Figure 6: All observed monocular depth models perform well on pinhole images, but most degrade with a wider field of view. This deterioration at higher FOV highlights the unresolved performance issue, making our benchmark highly valuable. 

Monocular Depth. For comparison, we selected SOTA off-the-shelf models that offer acceptable inference times and memory consumption for practical applications, with an additional key criterion being their ability to produce metric depth. Based on these requirements, we chose Depth Anything V2-Large [[18](https://arxiv.org/html/2605.24074#bib.bib18)], PatchFusion [[19](https://arxiv.org/html/2605.24074#bib.bib19)], ZoeDepth [[20](https://arxiv.org/html/2605.24074#bib.bib20)], Depth Pro [[21](https://arxiv.org/html/2605.24074#bib.bib21)] and UniK3D-Large [[22](https://arxiv.org/html/2605.24074#bib.bib22)] models.

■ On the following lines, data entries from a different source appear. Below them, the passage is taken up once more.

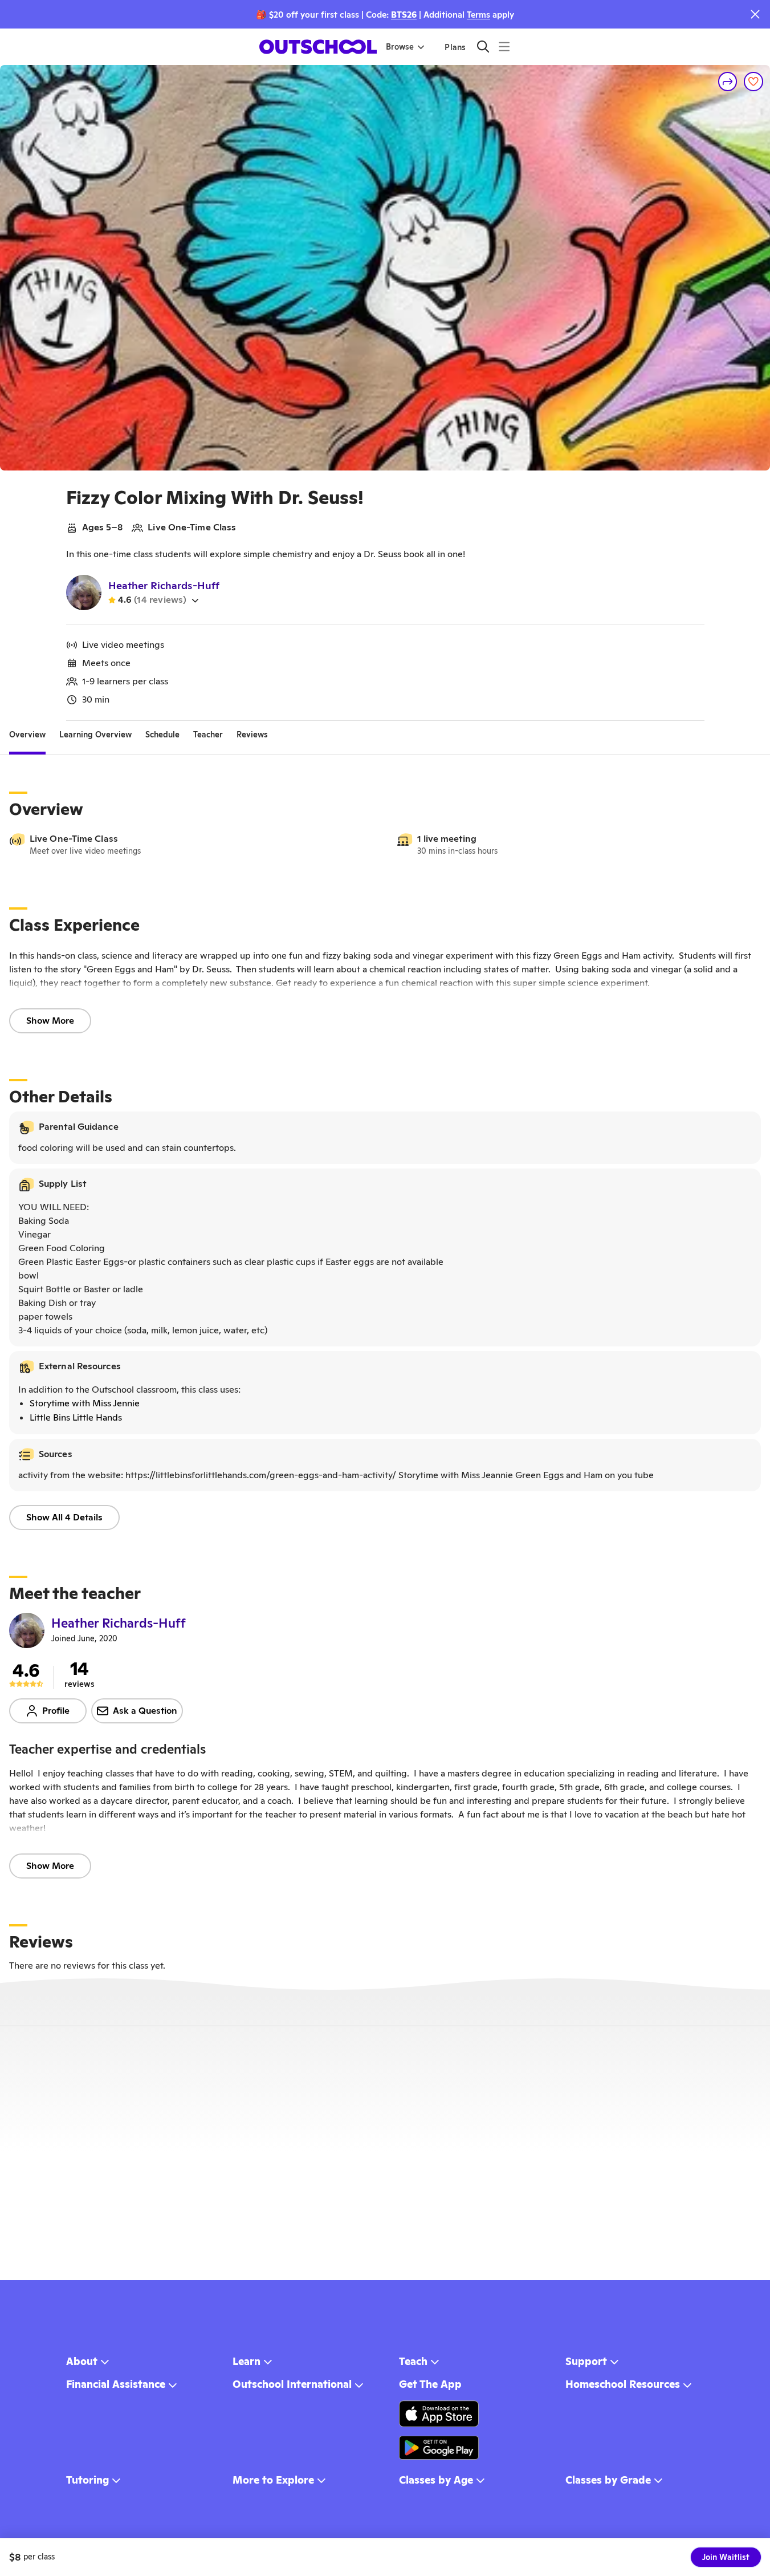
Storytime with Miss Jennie (85, 1403)
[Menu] (504, 46)
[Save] (753, 81)
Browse (400, 47)
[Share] (728, 81)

Following the standard depth estimation metrics summarized in [[23](https://arxiv.org/html/2605.24074#bib.bib23)], we analyzed how quality changes as the FOV expanded from 120 to 195 degrees, the narrowest to widest fisheye in our dataset. [Table III](https://arxiv.org/html/2605.24074#S5.T3 "In V-A Monocular and Depth Completion ‣ V Experiments ‣ WideDepth: Millimeter-Accurate Benchmark for Fisheye Depth Estimation") shows that all monocular models degrade at wider FOVs, but to varying extents. We further examined model performance at intermediate FOV values. As depicted in [Fig.6](https://arxiv.org/html/2605.24074#S5.F6 "In V-A Monocular and Depth Completion ‣ V Experiments ‣ WideDepth: Millimeter-Accurate Benchmark for Fisheye Depth Estimation"), nearly all models exhibit gradual performance degradation as FOV increases. Since UniK3D was explicitly designed to be camera-universal, it achieves its highest accuracy at moderate fisheye ranges (120–140∘) and surpasses other tested monocular models in this regime. This makes it the most reliable choice for applications targeting wide yet not extreme FOVs. However, even this model shows decline at extreme FoVs (\geq 165^{\circ}) when operated in camera-free mode without intrinsics.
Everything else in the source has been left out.